= Public folklore =

Public folklore is the term for the work done by folklorists in public settings in the United States and Canada outside of universities and colleges, such as arts councils, museums, folklife festivals, radio stations, etc., as opposed to academic folklore, which is done within universities and colleges. The term is short for "public sector folklore" and was first used by members of the American Folklore Society in the early 1970s.

== Scope of work ==
Public folklorists are engaged with the documentation, preservation, and presentation of traditional forms of folk arts, craft, folk music, and other genres of traditional folklife. In later years, public folklorists have also become involved in economic and community development projects. Public folklorists also work in "folk arts in the schools" programs, presenting master traditional artists to primary and secondary schools in demonstrations and residencies. They develop apprenticeship programs to foster the teaching of traditional arts by recognized masters. They also present traditional music on radio programs such as American Routes on Public Radio International. Occasionally they produce documentary films on aspects of traditional arts; Smithsonian folklorist Marjorie Hunt won an Academy Award for her 1984 short documentary film The Stone Carvers about the carvers at the National Cathedral in Washington, D.C. Public folklore graduate students at Memorial University have worked on a variety of community projects including seniors and traditional games, a museum exhibit based on a local neighbourhood, a festival of historic boat engines, lunch baskets used by paper mill workers, and rugelach making.

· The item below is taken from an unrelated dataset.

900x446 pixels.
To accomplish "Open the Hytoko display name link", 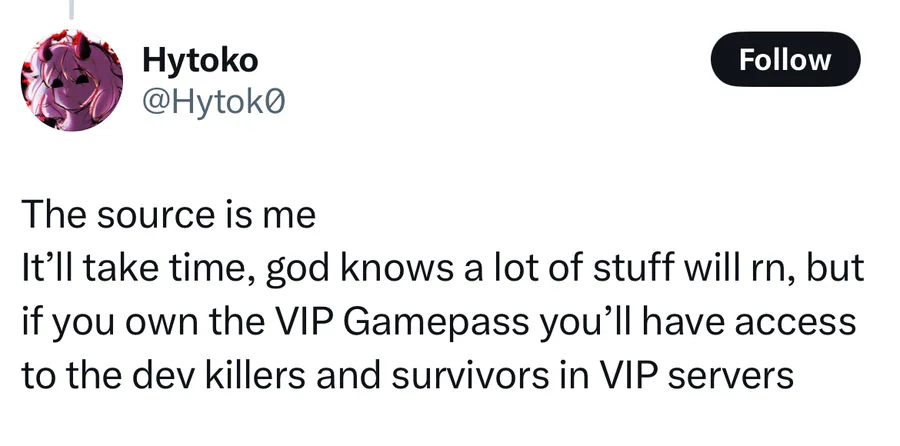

== Public folklore in the United States of America ==
In the US, Archie Green is generally credited as the founder of the public folklore movement, although his work builds on that of Ben Botkin and Alan Lomax, going back as far as the 1930s. (They called their work "applied folklore," a related but distinct paradigm.) Public folklore in the US can be traced back to the creation of the American Folklife Center at the Library of Congress in 1970, by an act of Congress, sponsored by Sen. Ralph Yarborough (D-TX) and written by Green and then-Senate aide Jim Hightower. Other national programs were later established at the Smithsonian Institution and the National Endowment for the Arts (NEA), where prominent folklorists such as Ralph Rinzler, Alan Jabbour, and Bess Lomax Hawes worked.

Funding programs were established in the 1970s and 1980s in over 40 state arts councils, and these facilitated the eventual creation or funding of major non-profit centres for folklife documentation and presentation, such as City Lore and the Center for Traditional Music and Dance in New York, Texas Folklife Resources, Northwest Folklife, the Western Folklife Center, and the Philadelphia Folklore Project.

The Smithsonian Institution features the Smithsonian Folklife Festival every June and July which attracts upwards of two million people to hear live performances and view demonstrations of traditional crafts.

Each year, some 15 outstanding American folk artists and performers are awarded National Heritage Fellowships from the NEA for their lifetime achievement. Some more widely known awardees over the years have included John Lee Hooker, B.B. King, Clifton Chenier, Earl Scruggs, Michael Flatley, Shirley Caesar, Albertina Walker, Janette Carter, Koko Taylor, Brownie McGhee, Sonny Terry, Jean Ritchie, Sunnyland Slim, Lydia Mendoza, Boozoo Chavis, Zakir Hussain, Helen Cordero, Margaret Tafoya, Santiago Jiménez, Jr., John Cephas, Bois Sec Ardoin, Mick Moloney, Clarence Fountain & the Blind Boys, Esther Martinez, and the Dixie Hummingbirds.

== Public folklore in Canada ==
The evolution of public folklore in Canada has followed a different course than in the United States, with folklore scholarship stimulated more by local social, political, and economic factors than by international trends in scholarship. This can be seen as part of a "distinctively Canadian" approach to folkloristics.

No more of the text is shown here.